В студии Коле Мордвинову доверили важнейший участок — свет. Он заведовал всем освещением студии: и сценическим, и бытовым. Я уже упоминал о его всегдашней озабоченности — она была естественной, если учесть его фанатическое отношение к делу: казалось, он круглые сутки в работе.
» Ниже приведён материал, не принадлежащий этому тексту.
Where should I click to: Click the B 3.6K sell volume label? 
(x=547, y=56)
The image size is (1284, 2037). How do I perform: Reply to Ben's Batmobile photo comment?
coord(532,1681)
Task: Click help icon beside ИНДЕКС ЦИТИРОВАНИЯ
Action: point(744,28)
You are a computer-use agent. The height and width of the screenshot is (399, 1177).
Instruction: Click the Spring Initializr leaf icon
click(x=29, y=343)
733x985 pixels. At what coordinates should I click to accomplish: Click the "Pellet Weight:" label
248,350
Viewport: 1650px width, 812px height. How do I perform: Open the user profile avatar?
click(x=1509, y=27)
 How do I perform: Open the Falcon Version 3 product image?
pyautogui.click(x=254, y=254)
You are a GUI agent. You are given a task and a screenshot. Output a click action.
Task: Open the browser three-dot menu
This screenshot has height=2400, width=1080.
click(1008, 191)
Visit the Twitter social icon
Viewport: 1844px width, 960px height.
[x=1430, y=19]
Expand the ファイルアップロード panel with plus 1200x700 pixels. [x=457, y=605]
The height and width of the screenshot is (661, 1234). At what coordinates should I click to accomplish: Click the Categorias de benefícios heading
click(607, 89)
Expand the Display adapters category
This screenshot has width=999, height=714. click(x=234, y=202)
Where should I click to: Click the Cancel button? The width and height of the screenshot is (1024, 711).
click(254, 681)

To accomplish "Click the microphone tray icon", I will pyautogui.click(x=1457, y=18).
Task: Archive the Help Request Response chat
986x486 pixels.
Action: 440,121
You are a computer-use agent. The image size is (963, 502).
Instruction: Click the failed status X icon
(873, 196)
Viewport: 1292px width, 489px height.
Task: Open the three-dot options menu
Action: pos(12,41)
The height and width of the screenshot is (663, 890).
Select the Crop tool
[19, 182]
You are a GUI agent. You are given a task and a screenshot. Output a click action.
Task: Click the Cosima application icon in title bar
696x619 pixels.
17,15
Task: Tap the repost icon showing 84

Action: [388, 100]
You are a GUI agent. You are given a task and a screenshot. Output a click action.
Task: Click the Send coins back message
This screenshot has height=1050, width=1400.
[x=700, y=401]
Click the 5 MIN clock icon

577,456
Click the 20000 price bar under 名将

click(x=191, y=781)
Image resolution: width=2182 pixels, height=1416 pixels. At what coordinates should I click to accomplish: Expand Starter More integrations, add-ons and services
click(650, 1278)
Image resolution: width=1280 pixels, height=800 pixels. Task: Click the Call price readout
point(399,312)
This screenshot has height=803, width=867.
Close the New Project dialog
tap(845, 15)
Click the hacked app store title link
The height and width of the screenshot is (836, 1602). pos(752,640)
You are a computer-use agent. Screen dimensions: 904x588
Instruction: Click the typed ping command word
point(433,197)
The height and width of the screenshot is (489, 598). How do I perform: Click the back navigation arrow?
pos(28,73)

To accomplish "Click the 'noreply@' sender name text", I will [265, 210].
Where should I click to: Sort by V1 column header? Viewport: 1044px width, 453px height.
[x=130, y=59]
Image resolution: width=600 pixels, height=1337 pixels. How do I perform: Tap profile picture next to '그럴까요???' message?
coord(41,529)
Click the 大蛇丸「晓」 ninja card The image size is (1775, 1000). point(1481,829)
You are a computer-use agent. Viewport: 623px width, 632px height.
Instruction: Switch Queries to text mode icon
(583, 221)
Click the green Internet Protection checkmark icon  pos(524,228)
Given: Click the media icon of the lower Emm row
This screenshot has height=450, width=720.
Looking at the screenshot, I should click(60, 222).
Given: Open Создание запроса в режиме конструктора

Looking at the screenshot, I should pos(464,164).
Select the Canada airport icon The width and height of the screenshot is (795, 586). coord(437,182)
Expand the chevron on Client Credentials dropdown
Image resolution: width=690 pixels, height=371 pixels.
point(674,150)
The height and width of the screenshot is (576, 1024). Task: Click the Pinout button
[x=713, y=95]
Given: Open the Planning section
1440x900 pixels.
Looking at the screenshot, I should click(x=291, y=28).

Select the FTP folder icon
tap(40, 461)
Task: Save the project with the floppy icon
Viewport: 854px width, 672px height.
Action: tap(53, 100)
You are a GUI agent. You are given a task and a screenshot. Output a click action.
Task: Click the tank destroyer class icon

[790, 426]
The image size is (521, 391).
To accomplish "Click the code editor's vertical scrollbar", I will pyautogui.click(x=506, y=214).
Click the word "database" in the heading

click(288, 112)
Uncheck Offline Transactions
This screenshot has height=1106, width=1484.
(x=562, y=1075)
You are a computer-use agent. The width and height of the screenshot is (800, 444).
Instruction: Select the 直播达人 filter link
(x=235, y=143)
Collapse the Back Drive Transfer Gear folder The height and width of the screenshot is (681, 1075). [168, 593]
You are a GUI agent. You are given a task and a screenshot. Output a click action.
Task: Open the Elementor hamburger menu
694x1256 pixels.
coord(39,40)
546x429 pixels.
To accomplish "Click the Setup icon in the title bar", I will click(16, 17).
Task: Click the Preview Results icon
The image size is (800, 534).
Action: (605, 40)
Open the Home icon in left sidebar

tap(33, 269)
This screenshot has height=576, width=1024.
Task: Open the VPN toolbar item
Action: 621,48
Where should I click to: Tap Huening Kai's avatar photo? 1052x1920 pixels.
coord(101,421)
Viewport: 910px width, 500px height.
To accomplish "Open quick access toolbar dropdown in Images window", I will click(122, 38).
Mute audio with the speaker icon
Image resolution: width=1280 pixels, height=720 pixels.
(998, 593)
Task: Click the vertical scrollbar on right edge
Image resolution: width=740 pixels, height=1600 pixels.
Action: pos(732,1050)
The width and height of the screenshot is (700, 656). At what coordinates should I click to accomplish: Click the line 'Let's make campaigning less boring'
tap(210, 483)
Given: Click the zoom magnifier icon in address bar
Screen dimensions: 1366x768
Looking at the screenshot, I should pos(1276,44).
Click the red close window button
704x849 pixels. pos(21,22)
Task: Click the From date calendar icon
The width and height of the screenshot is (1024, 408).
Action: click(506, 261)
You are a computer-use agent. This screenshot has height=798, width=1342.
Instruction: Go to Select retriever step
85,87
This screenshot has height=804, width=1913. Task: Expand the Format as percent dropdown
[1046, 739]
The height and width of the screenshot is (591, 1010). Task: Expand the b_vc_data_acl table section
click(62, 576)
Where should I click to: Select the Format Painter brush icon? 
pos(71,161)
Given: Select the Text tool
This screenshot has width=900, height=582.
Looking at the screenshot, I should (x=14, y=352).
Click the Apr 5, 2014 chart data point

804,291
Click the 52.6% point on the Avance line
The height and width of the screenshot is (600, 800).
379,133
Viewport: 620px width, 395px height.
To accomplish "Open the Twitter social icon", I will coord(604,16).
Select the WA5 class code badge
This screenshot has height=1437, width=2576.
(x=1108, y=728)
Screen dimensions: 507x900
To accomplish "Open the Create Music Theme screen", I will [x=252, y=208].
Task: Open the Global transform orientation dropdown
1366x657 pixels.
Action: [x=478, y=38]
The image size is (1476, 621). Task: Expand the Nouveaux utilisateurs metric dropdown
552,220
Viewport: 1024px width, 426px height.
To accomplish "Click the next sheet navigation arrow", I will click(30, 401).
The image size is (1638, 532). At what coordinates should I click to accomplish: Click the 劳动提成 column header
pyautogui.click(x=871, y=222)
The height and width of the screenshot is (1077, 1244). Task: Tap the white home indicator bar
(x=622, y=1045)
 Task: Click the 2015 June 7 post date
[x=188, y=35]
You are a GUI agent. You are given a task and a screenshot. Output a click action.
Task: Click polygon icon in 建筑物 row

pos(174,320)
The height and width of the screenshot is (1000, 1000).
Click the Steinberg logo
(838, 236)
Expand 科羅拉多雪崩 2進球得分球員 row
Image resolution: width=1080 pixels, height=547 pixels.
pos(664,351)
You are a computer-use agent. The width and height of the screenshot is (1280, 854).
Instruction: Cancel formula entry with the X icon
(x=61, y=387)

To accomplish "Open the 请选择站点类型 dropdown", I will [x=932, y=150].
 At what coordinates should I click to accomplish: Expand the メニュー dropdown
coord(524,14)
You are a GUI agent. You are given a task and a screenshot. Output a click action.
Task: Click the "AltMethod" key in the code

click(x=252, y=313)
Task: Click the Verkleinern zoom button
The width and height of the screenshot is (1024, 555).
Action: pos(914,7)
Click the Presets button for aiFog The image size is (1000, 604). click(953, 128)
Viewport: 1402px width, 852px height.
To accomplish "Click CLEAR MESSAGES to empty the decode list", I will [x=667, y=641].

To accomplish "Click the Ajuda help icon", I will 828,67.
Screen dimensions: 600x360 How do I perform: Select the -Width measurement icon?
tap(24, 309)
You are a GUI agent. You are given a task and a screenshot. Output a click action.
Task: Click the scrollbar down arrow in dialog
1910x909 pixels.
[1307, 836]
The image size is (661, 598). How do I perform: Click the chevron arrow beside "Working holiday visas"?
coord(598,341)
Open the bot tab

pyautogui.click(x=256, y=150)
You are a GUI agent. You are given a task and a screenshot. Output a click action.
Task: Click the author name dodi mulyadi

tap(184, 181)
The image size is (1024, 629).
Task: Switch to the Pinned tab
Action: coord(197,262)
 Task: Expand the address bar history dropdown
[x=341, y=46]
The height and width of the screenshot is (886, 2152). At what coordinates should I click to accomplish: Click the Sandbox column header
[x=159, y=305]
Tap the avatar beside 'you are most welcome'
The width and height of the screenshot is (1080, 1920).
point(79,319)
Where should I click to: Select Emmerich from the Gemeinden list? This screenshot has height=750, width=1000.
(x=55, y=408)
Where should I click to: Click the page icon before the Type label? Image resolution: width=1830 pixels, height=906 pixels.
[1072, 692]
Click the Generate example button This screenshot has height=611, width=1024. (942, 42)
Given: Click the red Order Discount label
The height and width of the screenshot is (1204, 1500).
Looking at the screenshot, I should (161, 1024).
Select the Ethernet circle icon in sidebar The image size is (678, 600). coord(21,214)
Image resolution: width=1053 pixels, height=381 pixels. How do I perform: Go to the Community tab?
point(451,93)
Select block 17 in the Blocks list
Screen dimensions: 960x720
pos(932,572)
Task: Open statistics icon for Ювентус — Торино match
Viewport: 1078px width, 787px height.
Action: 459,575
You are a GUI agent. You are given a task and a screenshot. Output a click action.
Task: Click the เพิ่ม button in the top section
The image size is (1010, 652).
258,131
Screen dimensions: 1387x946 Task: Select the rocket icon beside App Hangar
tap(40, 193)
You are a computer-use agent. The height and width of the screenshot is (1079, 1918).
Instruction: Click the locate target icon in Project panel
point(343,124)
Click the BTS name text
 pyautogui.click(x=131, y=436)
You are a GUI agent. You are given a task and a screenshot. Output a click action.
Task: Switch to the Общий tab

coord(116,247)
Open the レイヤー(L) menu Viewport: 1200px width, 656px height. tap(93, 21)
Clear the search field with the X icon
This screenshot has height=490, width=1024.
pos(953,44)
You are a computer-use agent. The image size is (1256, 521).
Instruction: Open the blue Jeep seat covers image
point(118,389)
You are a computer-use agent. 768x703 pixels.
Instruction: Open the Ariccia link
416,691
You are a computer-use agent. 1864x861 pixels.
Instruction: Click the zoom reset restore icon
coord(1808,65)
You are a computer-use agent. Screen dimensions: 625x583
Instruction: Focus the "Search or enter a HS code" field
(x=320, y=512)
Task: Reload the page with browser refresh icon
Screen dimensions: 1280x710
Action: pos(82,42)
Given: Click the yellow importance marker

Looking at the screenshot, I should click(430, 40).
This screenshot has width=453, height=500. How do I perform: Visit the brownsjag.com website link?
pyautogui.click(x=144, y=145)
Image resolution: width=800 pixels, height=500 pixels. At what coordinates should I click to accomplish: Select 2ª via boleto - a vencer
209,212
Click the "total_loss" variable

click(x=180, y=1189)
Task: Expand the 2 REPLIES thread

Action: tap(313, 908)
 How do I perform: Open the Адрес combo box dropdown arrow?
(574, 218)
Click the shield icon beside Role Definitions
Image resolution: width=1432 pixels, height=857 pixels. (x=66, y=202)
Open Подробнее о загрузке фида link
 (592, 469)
То возится с какими-то длиннющими проводами, меняя проводку; то над чем-то колдует в своем сценическом электрохозяйстве, непрерывно совершенствуя его; то, наконец, занимается прямым своим делом учащегося курсов — репетирует учебные отрывки, которые всегда были у него серьезными и сложными; то один в пустом зрительном зале мычит у рояля; то где-нибудь в уголке что-то бормочет или жестикулирует, отрабатывая пластику рук, — словом, свободного времени у него фактически не было, а приходил он в студию самым первым и удалялся поздним вечером — последним.

Мы в большинстве своем были очень молодыми тогда. Розыгрыши, шутки, проказы, остроты, обычно принятые в актерской среде, не переводились и у нас. Но Коля не принадлежал нашему веселому племени театральных юмористов — и не потому, что был немного старше годами; будь он и моложе нас, все равно он не резвился бы с нами вместе по причине, о которой я уже говорил: у него на это не оставалось времени. Он подчас возбуждал наш юмор этой своей «отдельностью», сосредоточенностью — и мы казались себе этакими Моцартами, а он — скучным Сальери. Но вот грянул его успех в Соболевском, и стало наше веселое племя переглядываться — откуда, мол?! И не каждый из нас понимал в то время, что как раз оттуда, из этой вот часто забавлявшей нас и запретной для нас зоны — его серьезной подвижнической жизни, когда наедине с собой, но в интенсивном общении с тем объектом, над которым он в данный момент трудился, Коля размышлял, искал, пробовал, отвергал и опять пробовал, разминая себя, шлифуя и накапливая силы. Так, кстати сказать, в величайшей собранности на чем-то сокровенном, главном для себя прожил он всю свою жизнь в искусстве, до самых последних дней.